■ Texte à lire:
|---|
Amnesty et HRW accusent le gouvernement fédéral de couvrir ces abus en restreignant l’accès au Tigré.

" Les autorités éthiopiennes contestent inébranlablement l’ampleur choquante des crimes commis et s’abstiennent honteusement d’agir pour y mettre un terme ", estime Kenneth Roth, directeur exécutif de HRW.

Le ministère éthiopien des Affaires étrangères a déclaré dans un communiqué qu’il allait examiner le rapport et que tous les responsables de ces actes présumés devraient rendre des comptes.

Mais il a ajouté qu’il était préoccupé par " les sous-entendus ethniques contenus dans le rapport qui semblent blâmer de manière disproportionnée (certains) tout en essayant de disculper les autres ".

L’armée de l’Erythrée, pays frontalier du Tigré au nord et allié aux forces fédérales éthiopiennes, a également participé aux pillages des récoltes et du bétail et à l’expulsion des Tigréens, ajoutent les ONG.

Le conflit, qui s’est un temps propagé au-delà du Tigré, a fait des milliers de morts, plongé dans la faim des millions de personnes et les deux camps ont été accusés d’atrocités.

Addis Abeba a déclaré le 24 mars une " trêve humanitaire ", acceptée par les rebelles à condition que l’aide humanitaire parvienne au Tigré. Un premier convoi terrestre a atteint la région vendredi.
|---|
■ Extrait de données:

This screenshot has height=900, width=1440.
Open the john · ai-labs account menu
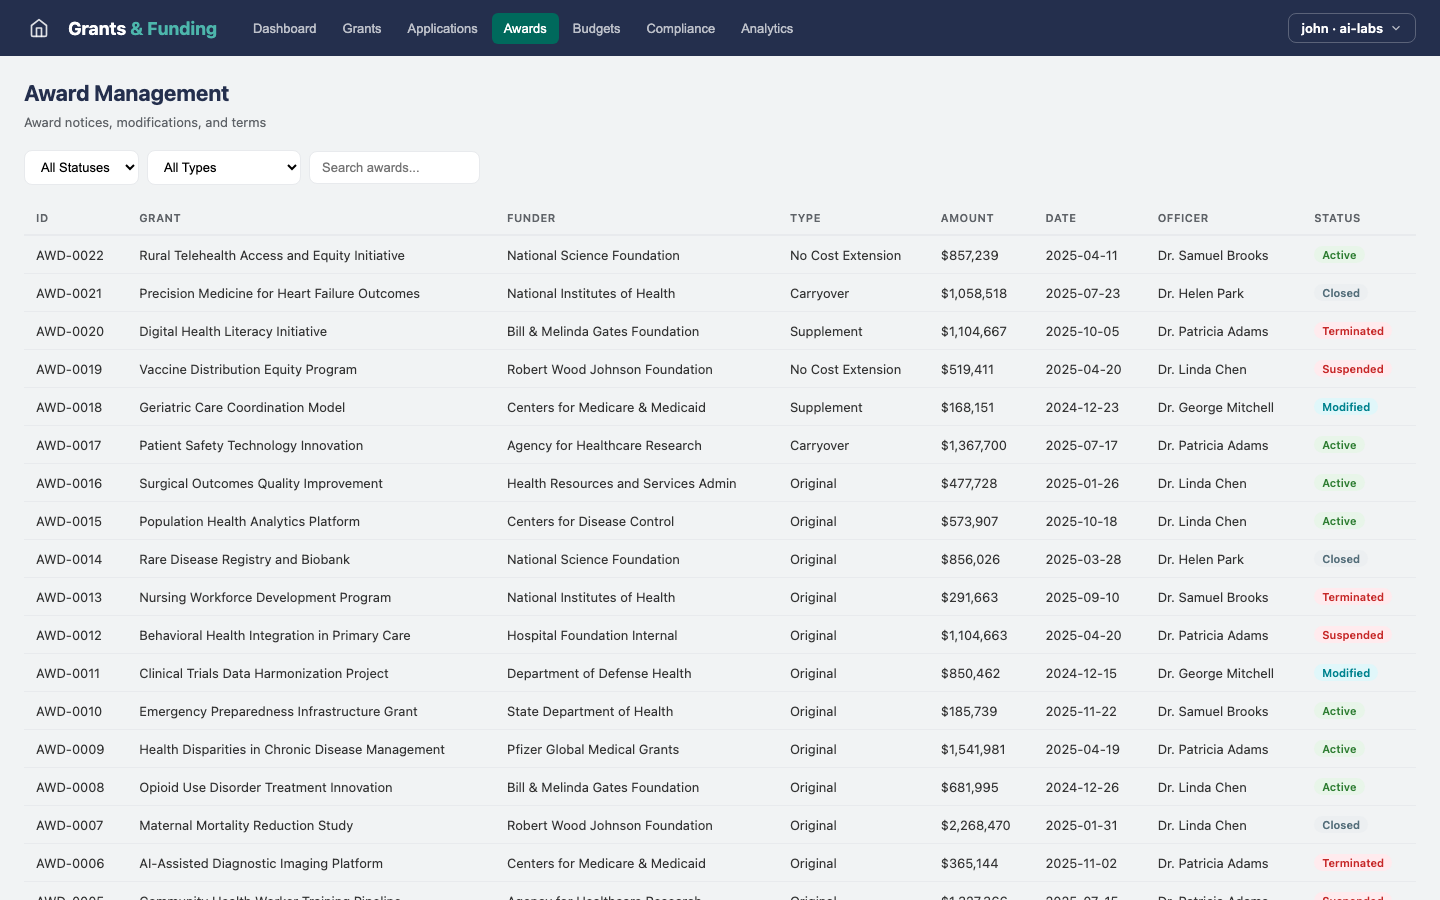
|---|
Extrayez du texte sur le conflit au Tigré tout ce qui va de « Amnesty et HRW » jusqu’à « exécutif de HRW. ». Les lignes constituent un matériau distinct du texte.

Amnesty et HRW accusent le gouvernement fédéral de couvrir ces abus en restreignant l’accès au Tigré.

" Les autorités éthiopiennes contestent inébranlablement l’ampleur choquante des crimes commis et s’abstiennent honteusement d’agir pour y mettre un terme ", estime Kenneth Roth, directeur exécutif de HRW.